-------- TASK INPUT
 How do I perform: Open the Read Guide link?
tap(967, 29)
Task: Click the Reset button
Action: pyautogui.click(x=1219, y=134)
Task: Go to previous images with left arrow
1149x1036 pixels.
----------------
-------- TASK INPUT
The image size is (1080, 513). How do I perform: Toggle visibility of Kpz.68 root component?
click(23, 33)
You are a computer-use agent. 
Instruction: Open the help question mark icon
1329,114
----------------
** STATED GOAL **
Select every row above that contains the string "perform" and copy those rows. Case counts.

** REPLY TO THE TASK **
 How do I perform: Open the Read Guide link?
The image size is (1080, 513). How do I perform: Toggle visibility of Kpz.68 root component?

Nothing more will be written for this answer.